When my younger son was three years old I heard him yelling, “Mommy, Mommy!” in that tone of voice that could mean that he amputated his toe with a Tonka truck or something. My mommy antennae bobbling, I rushed to the family room to see what the matter was.
“I need some chocolate in my mouf!” He proclaimed.
It was in this instant that I recognized in no uncertain terms that this child was mine. No switched-at birth-child here, no mix-up in the hospital nursery, I understood his yearning. So off to the pantry I went in search of a chocolate chip bar disguised as a healthy breakfast item for him.
So why would anything be different with my dog?
Buddy will be in a sound sleep on the couch, awaken abruptly with a lurch and then sit up next to me with a fixed stare, which we call “THE LOOK.”
It is as if he is attempting a Jedi Mind Trick, not unlike Obi Wan Kenobi, in the move, Star Wars: A New Hope.
You know, when Luke, Obi Wan and the droids are stopped by Imperial Storm Troopers, and Obi Wan waves them off, “These aren’t the droids you are looking for, move along,” and off the Storm Troopers go in a daze.
Buddy will give us THE LOOK, and as if we are the recipients of a Jedi Mind Trick, off we go to the pantry.
“Here is a little doggy treat for you Buddy!” we say, victims of his mind mastery.
It turns out our dog is a Jedi Master. Who knew?
May the force be with you Buddy!
I think that Buddy is suffering from illusions of grandeur.
He thinks he is a BIG dog.
He isn’t. He is a sixteen pound little puff ball
Apparently he doesn’t think so. When I take him to the doggy park, he jumps up on benches and rocks so he is eyeball-to-eyeball with the biggest dog in the park. He has absolutely no use for dogs that are his size. He wants to run with the BIG BOYS. He wants to carry the BIG stick.

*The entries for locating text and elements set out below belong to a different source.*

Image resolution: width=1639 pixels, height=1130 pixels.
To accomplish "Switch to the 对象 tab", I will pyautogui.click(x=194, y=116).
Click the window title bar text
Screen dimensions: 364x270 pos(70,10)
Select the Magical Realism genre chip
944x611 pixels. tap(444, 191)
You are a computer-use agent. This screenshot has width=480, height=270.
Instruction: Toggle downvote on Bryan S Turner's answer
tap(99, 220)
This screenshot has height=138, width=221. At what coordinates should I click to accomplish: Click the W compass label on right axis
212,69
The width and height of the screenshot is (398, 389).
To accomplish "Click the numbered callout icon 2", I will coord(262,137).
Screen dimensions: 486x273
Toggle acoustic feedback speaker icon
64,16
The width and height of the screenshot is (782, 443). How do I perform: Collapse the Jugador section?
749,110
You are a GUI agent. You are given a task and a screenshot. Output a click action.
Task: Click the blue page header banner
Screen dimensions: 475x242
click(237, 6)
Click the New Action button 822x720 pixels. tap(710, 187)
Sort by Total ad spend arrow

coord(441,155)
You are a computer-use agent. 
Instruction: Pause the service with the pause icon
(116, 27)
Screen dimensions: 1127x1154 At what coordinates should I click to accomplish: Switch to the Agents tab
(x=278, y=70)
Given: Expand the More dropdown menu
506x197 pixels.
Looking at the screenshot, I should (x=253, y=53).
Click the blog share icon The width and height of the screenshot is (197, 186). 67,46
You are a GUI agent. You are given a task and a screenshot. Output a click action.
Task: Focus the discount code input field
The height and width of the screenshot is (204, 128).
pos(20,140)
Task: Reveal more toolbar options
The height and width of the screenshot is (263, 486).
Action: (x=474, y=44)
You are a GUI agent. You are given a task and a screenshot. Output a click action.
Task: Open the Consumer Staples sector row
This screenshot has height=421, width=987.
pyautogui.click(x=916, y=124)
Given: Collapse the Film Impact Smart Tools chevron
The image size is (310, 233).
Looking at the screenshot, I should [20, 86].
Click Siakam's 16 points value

I remember announcing at dinner one evening when I was around ten years old that I had something important to discuss with my supposed parents. I had read about Princess Anne of England in my Weekly Reader, and of course had come to understand that I had been switched at birth with her. The intention of the switch was to ensure that I wouldn’t be spoiled, and that when I reached the age of 18 I would return to England and take my rightful place among British royalty.
I was indignant when my parents burst into laughter. Worse, after that my mother began to call me “Queenie,” as in “Go pick up your toys, Queenie.”
I am not going to burst Buddy’s bubble. If he thinks he is big, then he IS big.
“You go get ‘em, Buddy, you are a BIG BOY!”
photo: Buddy with Stick by Andrew McIntyre
Living with Buddy is sometimes like living in the horse head bed scene in the movie The Godfather. You know, when the movie producer wakes to find the head of his prized horse in his bloodied bed.
Yeah, like that.
One look around our apartment is like the set from a bad horror movie. Little chewed and maimed stuffed critters are strewn on the floor. They are in a number of stages of ruin, missing ears, tails; their noses and faces are demolished.
Lured by clever pet toy marketers, I try to purchase durable toys. “Tuff stuff! Guaranteed to last! Dura-tough!” the labels read. Hopeful, I purchase one of these supposed long lasting toys and in a matter of MINUTES Buddy will have chewed off one of the poor thing’s extremities.
One would think an adorable, sixteen pound flutternut of a pooch would not be capable of such sadistic behavior, but he apparently has a darker side.